3.3. Mechanical Properties (Compressive Properties)

Figure 5 show the results of the compressive tests. The addition of Fe3O4 increased the yield and ultimate strengths, and the highest was observed for the Mg/2Fe3O4 nanocomposite, processed using the DMD method. The stress–strain plots (Figure 5), however, showed that Fe3O4 presence lowers ductility and energy absorbed compared to pure Mg. Progressive addition of Fe3O4 increased strengths but at the cost of lowering maximum deformation and forces sustained. TID processing generally exhibited higher strengths over DMD counterparts, with the ultimate compressive strength not showing significant change. Overall, Figure 5 reveals that the TID method improved yield strengths in the nanocomposites.

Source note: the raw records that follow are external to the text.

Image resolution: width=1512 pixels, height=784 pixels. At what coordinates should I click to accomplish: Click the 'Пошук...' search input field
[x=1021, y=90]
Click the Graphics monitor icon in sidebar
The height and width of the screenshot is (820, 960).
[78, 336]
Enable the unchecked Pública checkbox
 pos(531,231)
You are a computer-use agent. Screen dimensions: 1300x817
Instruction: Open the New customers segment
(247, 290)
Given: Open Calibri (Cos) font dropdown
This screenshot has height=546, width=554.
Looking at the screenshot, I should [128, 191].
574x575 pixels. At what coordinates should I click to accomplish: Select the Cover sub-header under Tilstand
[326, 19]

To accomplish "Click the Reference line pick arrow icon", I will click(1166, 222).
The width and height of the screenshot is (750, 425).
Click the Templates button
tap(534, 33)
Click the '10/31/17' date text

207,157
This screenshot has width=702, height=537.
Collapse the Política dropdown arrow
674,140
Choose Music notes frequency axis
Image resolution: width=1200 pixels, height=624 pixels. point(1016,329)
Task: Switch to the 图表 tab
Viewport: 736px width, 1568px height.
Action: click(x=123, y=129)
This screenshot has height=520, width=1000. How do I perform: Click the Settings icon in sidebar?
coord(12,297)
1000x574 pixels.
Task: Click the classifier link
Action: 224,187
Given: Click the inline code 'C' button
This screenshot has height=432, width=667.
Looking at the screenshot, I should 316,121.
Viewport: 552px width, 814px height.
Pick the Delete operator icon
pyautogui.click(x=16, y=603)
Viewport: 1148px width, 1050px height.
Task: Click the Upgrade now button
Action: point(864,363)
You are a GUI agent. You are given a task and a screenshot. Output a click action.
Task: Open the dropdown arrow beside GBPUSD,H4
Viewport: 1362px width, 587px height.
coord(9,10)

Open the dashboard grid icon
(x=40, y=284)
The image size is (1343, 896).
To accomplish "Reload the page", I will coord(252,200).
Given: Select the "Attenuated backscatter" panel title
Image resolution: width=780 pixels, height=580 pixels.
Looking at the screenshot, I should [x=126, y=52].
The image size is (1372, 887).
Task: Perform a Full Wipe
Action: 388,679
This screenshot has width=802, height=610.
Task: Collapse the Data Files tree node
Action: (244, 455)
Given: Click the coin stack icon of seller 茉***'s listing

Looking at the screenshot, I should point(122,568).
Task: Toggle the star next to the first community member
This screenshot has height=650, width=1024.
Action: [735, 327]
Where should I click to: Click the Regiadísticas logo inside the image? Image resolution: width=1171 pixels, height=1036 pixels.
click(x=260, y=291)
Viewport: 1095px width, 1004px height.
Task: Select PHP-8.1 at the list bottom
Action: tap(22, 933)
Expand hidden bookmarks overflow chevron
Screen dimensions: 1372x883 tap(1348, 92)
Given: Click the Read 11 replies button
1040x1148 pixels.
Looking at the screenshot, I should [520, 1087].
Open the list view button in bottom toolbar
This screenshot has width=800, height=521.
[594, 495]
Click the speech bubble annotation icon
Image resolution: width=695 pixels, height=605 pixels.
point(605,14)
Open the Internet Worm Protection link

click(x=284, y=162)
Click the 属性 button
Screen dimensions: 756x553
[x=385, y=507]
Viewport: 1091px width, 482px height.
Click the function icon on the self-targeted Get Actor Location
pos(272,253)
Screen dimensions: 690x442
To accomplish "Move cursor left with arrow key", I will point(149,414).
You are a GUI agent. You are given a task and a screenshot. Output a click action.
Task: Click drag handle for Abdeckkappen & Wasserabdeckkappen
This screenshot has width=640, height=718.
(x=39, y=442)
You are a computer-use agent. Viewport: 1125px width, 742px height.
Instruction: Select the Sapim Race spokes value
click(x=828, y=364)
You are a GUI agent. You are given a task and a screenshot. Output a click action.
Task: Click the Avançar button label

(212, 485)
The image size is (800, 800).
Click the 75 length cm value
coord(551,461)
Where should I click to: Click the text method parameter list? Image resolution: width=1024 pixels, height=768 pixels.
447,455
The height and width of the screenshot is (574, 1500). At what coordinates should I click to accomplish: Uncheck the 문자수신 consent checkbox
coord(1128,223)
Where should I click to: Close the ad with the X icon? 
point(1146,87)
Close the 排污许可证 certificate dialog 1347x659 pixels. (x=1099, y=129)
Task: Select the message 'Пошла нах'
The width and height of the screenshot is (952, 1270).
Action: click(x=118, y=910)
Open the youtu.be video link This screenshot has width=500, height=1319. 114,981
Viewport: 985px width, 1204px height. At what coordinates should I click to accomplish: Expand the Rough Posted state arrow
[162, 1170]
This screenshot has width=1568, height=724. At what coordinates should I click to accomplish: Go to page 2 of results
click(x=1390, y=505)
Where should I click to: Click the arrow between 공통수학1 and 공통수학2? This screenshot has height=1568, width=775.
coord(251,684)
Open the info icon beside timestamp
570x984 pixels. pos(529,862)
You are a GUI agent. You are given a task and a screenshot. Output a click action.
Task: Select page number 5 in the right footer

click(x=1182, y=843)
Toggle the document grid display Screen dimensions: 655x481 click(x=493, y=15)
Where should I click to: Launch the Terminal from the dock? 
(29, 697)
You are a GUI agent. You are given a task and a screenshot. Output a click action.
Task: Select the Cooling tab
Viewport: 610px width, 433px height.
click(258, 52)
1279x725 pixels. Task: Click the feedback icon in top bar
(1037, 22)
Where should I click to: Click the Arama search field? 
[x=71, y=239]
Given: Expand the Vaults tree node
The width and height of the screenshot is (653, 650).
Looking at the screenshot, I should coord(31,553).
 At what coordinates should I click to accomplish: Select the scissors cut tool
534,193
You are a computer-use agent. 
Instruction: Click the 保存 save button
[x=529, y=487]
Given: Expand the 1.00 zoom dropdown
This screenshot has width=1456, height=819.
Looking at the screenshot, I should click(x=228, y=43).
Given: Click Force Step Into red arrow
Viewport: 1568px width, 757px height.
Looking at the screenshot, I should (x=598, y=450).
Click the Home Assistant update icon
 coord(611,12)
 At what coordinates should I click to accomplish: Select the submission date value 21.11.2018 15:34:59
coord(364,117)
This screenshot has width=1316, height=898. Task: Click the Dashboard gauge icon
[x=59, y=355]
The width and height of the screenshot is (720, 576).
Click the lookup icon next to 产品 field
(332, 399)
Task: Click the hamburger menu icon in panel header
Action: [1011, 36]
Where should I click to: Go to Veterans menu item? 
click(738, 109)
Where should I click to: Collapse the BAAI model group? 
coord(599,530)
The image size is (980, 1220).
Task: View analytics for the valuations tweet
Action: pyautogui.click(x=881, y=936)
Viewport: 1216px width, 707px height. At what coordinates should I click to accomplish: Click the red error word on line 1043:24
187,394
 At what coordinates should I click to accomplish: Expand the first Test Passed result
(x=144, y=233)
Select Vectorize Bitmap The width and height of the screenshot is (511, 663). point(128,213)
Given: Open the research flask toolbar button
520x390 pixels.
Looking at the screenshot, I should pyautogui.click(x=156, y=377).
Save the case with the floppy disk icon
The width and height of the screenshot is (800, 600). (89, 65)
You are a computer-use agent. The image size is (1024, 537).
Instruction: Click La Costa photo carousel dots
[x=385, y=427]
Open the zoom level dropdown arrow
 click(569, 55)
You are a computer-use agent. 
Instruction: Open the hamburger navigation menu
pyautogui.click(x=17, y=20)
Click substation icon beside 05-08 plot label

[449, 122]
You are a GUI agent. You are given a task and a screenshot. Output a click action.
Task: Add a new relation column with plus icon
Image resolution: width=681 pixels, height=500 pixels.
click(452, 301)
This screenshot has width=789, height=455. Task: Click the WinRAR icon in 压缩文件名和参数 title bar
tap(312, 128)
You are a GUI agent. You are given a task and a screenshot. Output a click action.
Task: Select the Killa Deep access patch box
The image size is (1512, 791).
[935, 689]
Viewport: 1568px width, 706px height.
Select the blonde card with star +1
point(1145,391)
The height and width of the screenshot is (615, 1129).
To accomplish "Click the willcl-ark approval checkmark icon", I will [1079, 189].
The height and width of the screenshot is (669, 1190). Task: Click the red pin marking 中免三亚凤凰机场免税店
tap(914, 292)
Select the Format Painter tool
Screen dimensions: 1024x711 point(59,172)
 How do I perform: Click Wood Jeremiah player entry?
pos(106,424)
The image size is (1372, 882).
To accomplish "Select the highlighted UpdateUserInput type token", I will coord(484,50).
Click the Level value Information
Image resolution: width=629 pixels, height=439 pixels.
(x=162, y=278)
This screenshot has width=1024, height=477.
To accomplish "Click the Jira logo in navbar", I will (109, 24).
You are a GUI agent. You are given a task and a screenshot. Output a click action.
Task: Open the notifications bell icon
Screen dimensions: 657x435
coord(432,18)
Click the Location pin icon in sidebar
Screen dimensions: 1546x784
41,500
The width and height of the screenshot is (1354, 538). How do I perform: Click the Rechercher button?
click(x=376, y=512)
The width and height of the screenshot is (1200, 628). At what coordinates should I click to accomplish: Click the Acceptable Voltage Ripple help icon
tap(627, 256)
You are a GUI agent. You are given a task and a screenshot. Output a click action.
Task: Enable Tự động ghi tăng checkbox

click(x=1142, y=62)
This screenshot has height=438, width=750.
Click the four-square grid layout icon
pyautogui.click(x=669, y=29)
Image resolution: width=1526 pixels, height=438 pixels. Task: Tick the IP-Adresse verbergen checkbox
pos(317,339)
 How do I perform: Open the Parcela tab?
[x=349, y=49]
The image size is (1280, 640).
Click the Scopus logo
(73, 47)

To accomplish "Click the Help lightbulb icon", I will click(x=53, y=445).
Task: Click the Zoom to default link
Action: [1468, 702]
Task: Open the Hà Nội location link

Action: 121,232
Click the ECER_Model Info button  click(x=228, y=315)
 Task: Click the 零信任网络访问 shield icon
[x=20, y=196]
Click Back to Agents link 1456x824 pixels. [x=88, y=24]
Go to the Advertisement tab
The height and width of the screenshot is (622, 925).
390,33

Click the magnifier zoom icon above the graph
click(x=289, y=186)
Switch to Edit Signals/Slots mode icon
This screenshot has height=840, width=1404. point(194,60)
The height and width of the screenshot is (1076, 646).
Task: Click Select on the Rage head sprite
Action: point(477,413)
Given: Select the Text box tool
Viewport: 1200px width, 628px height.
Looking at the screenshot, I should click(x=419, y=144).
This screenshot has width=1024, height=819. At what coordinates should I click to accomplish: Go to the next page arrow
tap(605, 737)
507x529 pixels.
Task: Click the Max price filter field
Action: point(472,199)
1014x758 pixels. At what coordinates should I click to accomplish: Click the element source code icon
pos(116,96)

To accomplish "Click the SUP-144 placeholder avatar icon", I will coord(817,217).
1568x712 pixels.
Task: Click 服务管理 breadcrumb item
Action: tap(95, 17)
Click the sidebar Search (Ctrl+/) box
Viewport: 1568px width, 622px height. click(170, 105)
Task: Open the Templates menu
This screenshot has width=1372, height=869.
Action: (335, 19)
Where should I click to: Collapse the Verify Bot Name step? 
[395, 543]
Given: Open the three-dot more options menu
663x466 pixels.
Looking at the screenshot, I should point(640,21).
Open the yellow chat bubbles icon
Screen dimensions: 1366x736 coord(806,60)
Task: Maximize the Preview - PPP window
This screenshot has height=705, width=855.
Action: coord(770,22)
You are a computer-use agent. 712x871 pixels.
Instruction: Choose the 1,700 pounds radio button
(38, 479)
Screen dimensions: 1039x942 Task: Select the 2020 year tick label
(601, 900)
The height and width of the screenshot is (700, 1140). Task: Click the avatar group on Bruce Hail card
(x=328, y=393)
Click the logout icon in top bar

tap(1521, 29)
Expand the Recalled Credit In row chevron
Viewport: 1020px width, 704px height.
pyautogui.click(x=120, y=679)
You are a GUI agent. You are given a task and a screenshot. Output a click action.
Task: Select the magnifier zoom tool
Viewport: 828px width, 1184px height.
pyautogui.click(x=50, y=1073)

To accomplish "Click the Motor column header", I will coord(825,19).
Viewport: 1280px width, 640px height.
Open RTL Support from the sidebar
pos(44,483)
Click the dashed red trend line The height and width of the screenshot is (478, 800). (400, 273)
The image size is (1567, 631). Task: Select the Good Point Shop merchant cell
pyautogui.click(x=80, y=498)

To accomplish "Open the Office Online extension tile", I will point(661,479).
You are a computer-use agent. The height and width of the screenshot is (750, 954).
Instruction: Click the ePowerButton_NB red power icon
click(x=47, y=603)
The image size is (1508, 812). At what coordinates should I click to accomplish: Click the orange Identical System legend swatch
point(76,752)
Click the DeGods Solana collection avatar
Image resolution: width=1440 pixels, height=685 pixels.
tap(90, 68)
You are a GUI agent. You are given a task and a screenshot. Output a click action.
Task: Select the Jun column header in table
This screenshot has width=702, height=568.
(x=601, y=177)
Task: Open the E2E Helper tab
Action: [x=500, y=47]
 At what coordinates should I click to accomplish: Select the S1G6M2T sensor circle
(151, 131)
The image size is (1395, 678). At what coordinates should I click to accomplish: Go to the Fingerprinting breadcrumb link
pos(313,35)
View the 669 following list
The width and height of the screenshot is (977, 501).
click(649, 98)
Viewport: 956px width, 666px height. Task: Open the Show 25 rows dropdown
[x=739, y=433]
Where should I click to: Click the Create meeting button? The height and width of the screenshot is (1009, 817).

Further, the nanocomposites processed using the TID method were found to have increased ductility and fracture strain over DMD counterparts, indicating TID to be a favorable route for materials with superior strengths and ductility.
The significant change in properties corresponds to the microstructure, i.e., presence of grains and nanoparticles. As the grain sizes were still in the micron range, the Hall–Petch relationship stands true for these materials, whereby reduction in grain sizes results in improvement of mechanical strength without sacrificing ductility [31,32]. Effective grain hardening can be achieved by reducing grain size within the microstructure [33]. Smaller grains will have a larger chance of hindering the dislocations at the grain boundary due to the increase grain boundary area [34]. Further, the TID technique helped lower the grain size further, due to the prior induced deformation in the materials. Thus, the TID materials demonstrated improved strengths and ductilities due to the reduction in the grain size [35]. Previous studies on solid-state recycling of Al-based alloys showed resulting extrusions with high ductility [14], which aligns with the findings from this work where the materials with TID showed higher ductilities. The presence of nanoparticles also plays a significant role on the properties. With the increase in the content of nanoparticles, the strengths increased initially and dropped when the nanoparticles % was increased from 2% to 3%. This is due to the agglomeration of nanoparticles to form clusters of sub-micron to micron length scale which hampers the strength of the nanocomposite [7]. Thus, overall, the Mg/2Fe3O4 nanocomposite is seen to be the best in terms of the strength and ductility in both DMD and TID conditions.
Figure 6 shows the SEM images of all fracture surfaces showing the extent of plastic deformation undergone by the nanocomposites. All the nanocomposites are seen to undergo compressive failure by shear mode of deformation.

3.4. Ignition Properties

The results of ignition temperature measurement using thermogravimetric analysis is given in Table 5. The addition of Fe3O4 content increases the ignition temperature and the highest ignition temperature is recorded for the Mg/3Fe3O4 nanocomposite (DMD) with an ignition temperature of about 635.2 °C. There is no significant difference observed in the ignition temperatures recorded for the Mg/2Fe3O4 and Mg/3Fe3O4 processed via the DMD technique. A 2% addition of Fe3O4 can help in raising the ignition temperature by 45 °C. Although, the same trend of increase in ignition temperature with addition of Fe3O4 is observed in the materials processed by TID, the relative ignition temperatures values show a slight drop in ignition temperatures compared to their counterparts processed by DMD.
The nanocomposites used have already displayed a marked improvement in ignition temperature when compared to pure Mg which auto-ignites at 473 °C [36] and ignites in air under a constant heating rate of 590 °C. This is likely caused by the presence of the Fe3O4 nanoparticles which are thermally stable and provide insulating effects to the Mg matrix surfaces by hindering heat transfer at some points, much like other oxides such as Y2O3, as has been explored previously [37]. This results in elevating the ignition temperatures as Fe3O4 content increases. The TID nanocomposites were found to have relatively lower ignition temperatures due to the presence of higher porosity in the materials processed by the TID technique [15,38]. Better resistance to ignition is due to the formation of a relatively compact oxide layer (MgO) during oxidation that delays the further diffusion of oxygen towards Mg, prolonging the onset of ignition. With the presence of increasing porosity, the surface area exposed increases and the oxide layer is disrupted, thereby decreasing the ignition temperature. However, the TID method comes at the cost of lowering ignition temperature by only a marginal extent as compared to the DMD processing method.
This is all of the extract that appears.